**Try it**
Using the material that follows, output exactly the lines from the one containing "Pick Dutch from the language list" through the one containing "Where should I", with both ends kept.

**Data for processing**
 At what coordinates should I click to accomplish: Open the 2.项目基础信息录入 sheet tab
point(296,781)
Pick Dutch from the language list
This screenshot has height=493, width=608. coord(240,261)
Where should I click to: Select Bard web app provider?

...

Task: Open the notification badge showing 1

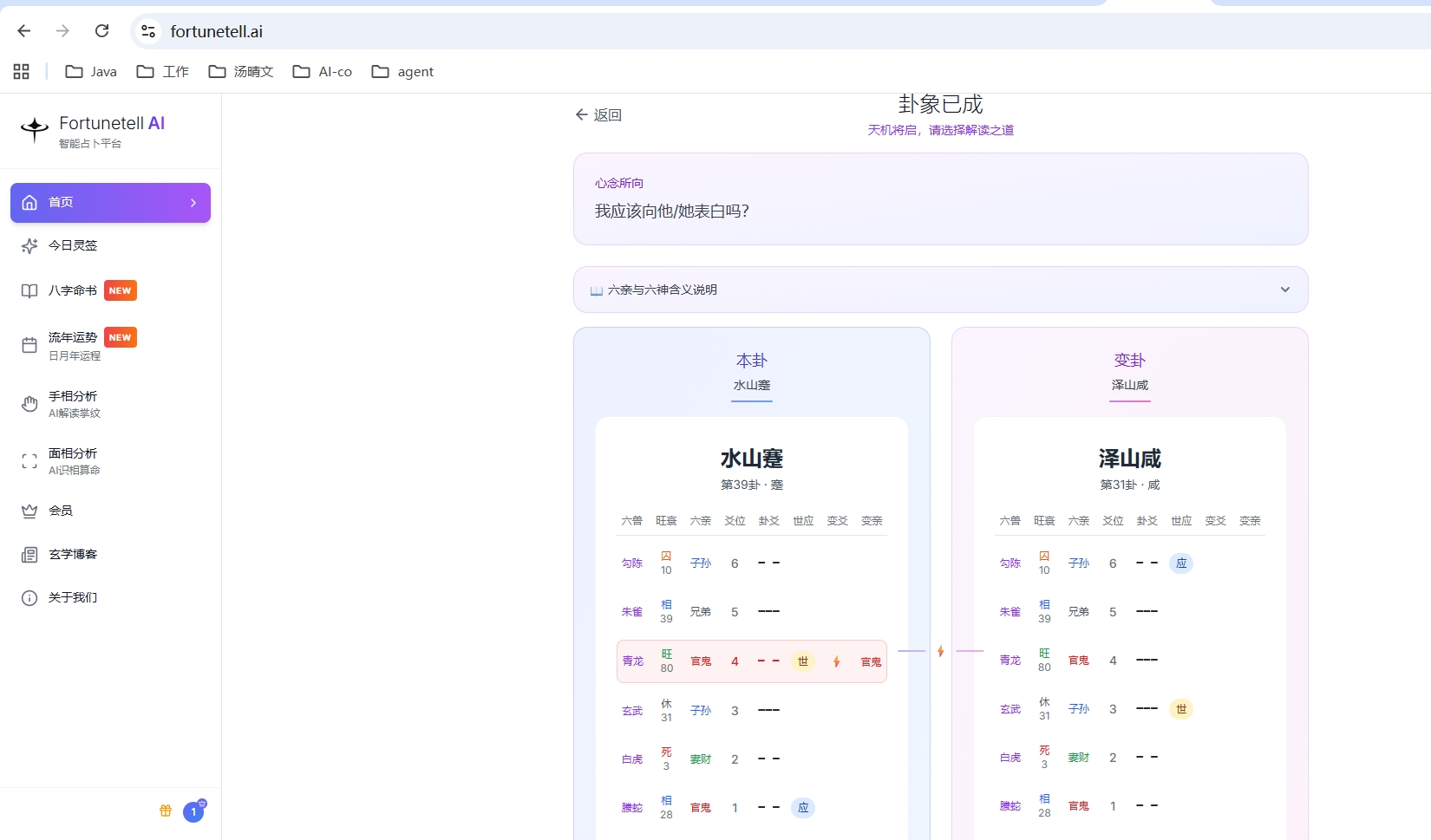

**Problem solution**
Pick Dutch from the language list
This screenshot has height=493, width=608. coord(240,261)
Where should I click to: Select Bard web app provider?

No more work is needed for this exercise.